Damos cinco ou seis passos para o lado. Y diz: “Olhem, foi aqui que morreu Shireen Abu Akleh. Olhem, [as marcas d]as balas.” “Wow”, respondo. Lembro-me bem desse dia, estava cá, na Cisjordânia. Acordei com a notícia de que a jornalista mais famosa da Palestina tinha sido morta por um sniper do exército sionista enquanto reportava desde aqui, vestindo um colete com a palavra “PRESS” em letras garrafais, cobrindo mais uma invasão ao campo de refugiados de Jenin para a cadeia de televisão Al Jazeera (por estes dias ilegalizada pelo estado sionista). Agora, na semana em que se cumprem dois anos do seu assassinato, estou aqui eu, exatamente no mesmo sítio, também jornalista (mas não palestiniano, o que muda tudo), olhando os posters que lembram a sua morte e as marcas das balas que ficaram nos troncos das árvores. Shireen Abu Akleh não foi morta por ser jornalista, foi morta por ser palestiniana e jornalista. Não tenho mais palavras, não sei o que mais dizer. Se peço desculpa, se pergunto a Y como se sente, se choro, se fico calado. Faço a única coisa que consigo, que é cumprir o último pedido do poeta palestiniano Refaat Alareer, assassinado em Gaza por bombardeamento: “Se eu tenho de morrer. / Tu tens de viver. / Para contar a minha história.” E escrevo este texto. E conto esta história.

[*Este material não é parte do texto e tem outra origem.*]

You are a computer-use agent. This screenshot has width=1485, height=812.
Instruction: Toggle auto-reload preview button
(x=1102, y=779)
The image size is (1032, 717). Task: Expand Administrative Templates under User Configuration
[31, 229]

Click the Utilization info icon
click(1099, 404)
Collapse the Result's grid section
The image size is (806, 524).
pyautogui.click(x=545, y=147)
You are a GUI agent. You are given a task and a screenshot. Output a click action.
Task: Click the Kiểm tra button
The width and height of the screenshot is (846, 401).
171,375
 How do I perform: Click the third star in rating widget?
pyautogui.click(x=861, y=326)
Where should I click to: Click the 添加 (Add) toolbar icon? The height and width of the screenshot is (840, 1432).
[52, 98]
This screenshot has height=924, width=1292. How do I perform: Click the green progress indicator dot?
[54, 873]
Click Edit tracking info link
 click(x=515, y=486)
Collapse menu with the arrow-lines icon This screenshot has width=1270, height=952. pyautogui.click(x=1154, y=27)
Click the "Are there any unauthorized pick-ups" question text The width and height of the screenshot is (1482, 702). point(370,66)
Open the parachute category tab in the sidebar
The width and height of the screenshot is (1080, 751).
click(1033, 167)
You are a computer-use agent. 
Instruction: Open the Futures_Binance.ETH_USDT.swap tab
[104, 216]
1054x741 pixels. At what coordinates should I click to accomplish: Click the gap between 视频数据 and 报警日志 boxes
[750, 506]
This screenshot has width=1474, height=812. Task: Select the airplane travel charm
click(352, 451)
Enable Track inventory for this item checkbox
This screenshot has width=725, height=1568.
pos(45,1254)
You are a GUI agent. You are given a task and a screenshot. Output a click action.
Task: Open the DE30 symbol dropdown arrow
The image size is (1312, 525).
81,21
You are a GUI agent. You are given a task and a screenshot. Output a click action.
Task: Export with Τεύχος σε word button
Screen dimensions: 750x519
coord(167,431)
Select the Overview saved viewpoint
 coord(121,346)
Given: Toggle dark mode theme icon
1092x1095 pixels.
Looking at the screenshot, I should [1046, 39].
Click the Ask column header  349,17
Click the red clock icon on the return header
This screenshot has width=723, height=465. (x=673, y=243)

Registei-a nestes parágrafos dois dias antes do segundo aniversário do assassinato de Shireen Abu Akleh e, sem qualquer previsão mas também sem surpresa, 13 dias antes de o exército sionista ter voltado a invadir Jenin. Até agora, sete pessoas foram mortas, mais de uma dezena feridas e várias estradas destruídas. Tudo normal.